Specifically, the result of Bayesian analysis is a posterior distribution, which includes all possible estimates and their probabilities. Using posterior distributions, you can compute answers to questions like:

What is the probability that a given hypothesis is true, compared to a suite of alternative hypotheses?
What is the probability that the true value of a parameter falls in any given interval?

These are questions we care about, and their answers can be used directly to inform decision-making under uncertainty.

But I don't want to get bogged down in a Bayesian-frequentist debate. Let me get back to the BASP editorial.

Summary

Conventional statistical inference, using p-values and confidence intervals, is problematic, and it fosters bad science, as the editors of BASP claim. These problems have been known for a long time, but previous attempts to instigate change have failed. The BASP ban (and the reaction it provoked) might be just what we need to get things moving.

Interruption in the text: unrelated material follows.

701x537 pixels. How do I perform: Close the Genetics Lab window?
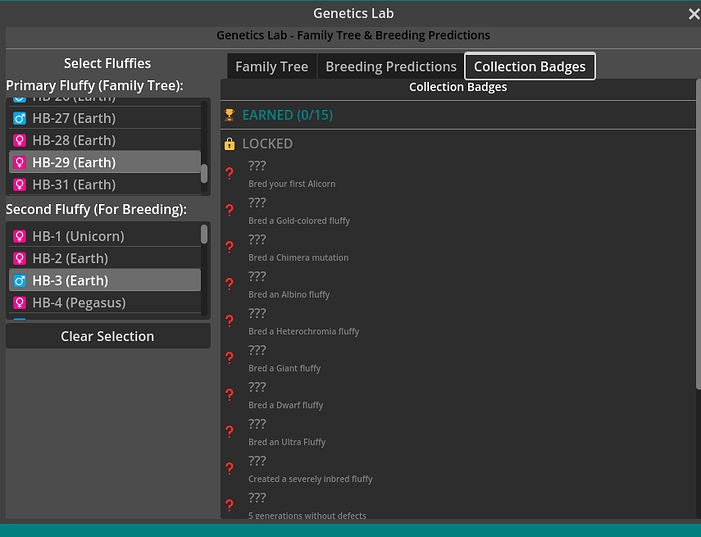point(694,14)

But the proposed solution is too blunt; statistical inference is broken but not useless. Here is the approach I recommend:

The effect size is the most important thing. Papers that report statistical results should lead with the effect size and explain its practical impact in terms relevant to the context.
The second most important thing -- a distant second -- is a confidence interval or standard error, which quantifies error due to random sampling. This is a useful additional piece of information, provided that we don't forget about other sources of error.
The third most important thing -- a distant third -- is a p-value, which provides a warning if an apparent effect could be explained by randomness.
We should drop the arbitrary 5% threshold, and forget about the conceit that 5% is the false positive rate.

For me, the timing of the BASP editorial is helpful. I am preparing a new tutorial on statistical inference, which I will present at PyCon 2015 in April. The topic just got a little livelier!

Addendum

In a discussion of confidence intervals on Reddit, I wrote

"The CI quantifies uncertainty due to random sampling, but it says nothing about sampling bias or measurement error. Because these other sources of error are present in nearly all real studies, published CIs will contain the population value far less often than 90%."

A fellow redditor raised an objection I'll try to paraphrase:

"The 90% CI contains the true parameter 90% of the time because that's the definition of the 90% CI. If you compute an interval that doesn't contain the true parameter 90% of the time, it's not a 90% CI."

The reason for the disagreement is that my correspondent and I were using different definitions of CI:

I was defining CI by procedure; that is, a 90% CI is what you get if you compute the sampling distribution and take the 5th and 95th percentiles.
My correspondent was defining CI by intent: A CI is an interval that contains the true value 90% of the time.

If you use the first definition, the problem with CIs is that they don't contain the true value 90% of the time.

If you use the second definition, the problem with CIs is that our standard way of computing them doesn't work, at least not in the real world.

Once this point was clarified, my correspondent and I agreed about the conclusion: the fraction of published CIs that contain the true value of the parameter is less than 90%, and probably a lot less.